:: WORK REQUIRED ::
In the records below, find the line with "Image resolution: width=935", then retype it and every following line exactly, stopping after the line with "Collapse the PyDev tree node". Leave the pictures out.

:: PROVIDED RECORDS ::
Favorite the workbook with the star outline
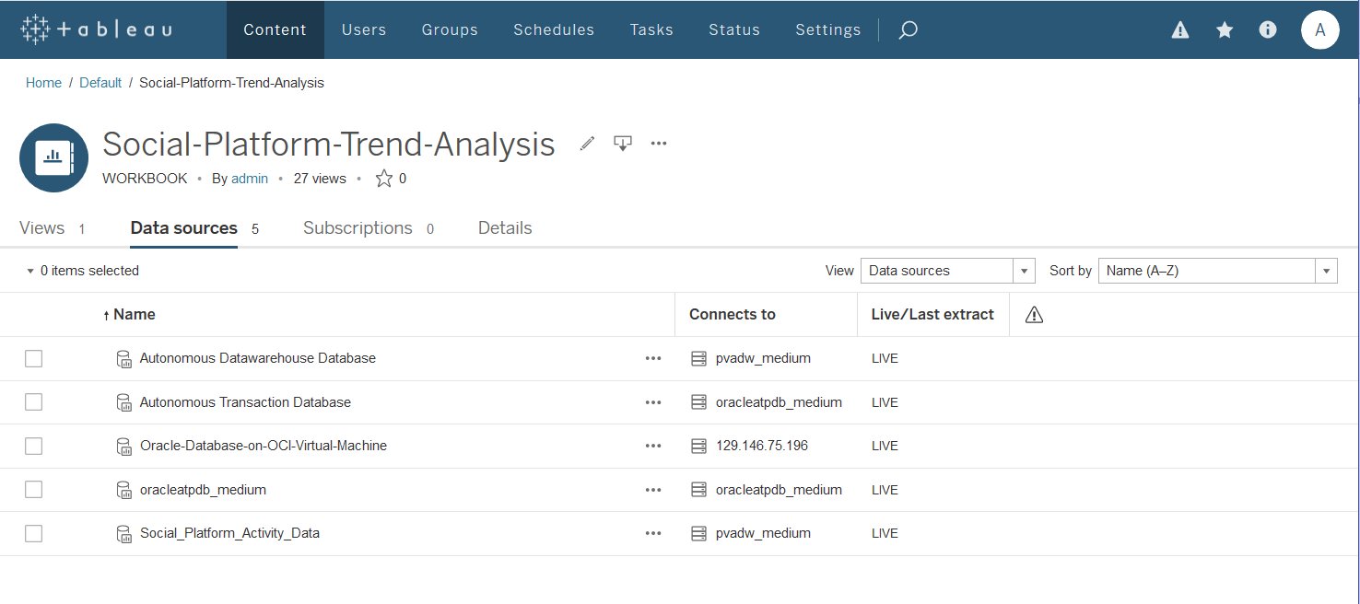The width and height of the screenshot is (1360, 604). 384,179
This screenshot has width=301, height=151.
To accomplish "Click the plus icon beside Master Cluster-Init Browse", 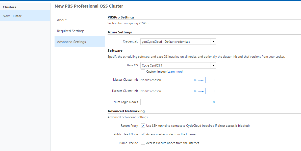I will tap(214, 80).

--

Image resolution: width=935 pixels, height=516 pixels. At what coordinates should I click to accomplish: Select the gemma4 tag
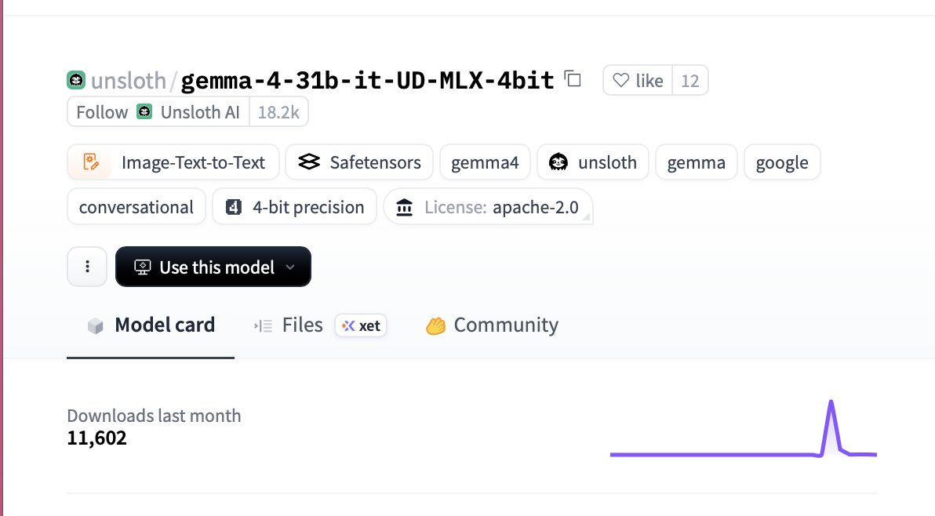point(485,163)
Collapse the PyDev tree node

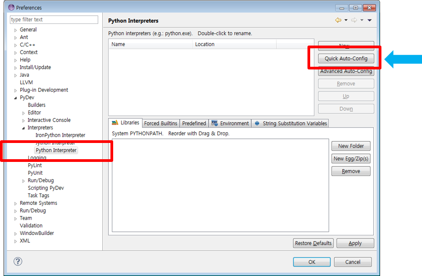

:: WRITTEN ANSWER ::
Image resolution: width=935 pixels, height=516 pixels. At what coordinates should I click to accomplish: Select the gemma4 tag
point(485,163)
Collapse the PyDev tree node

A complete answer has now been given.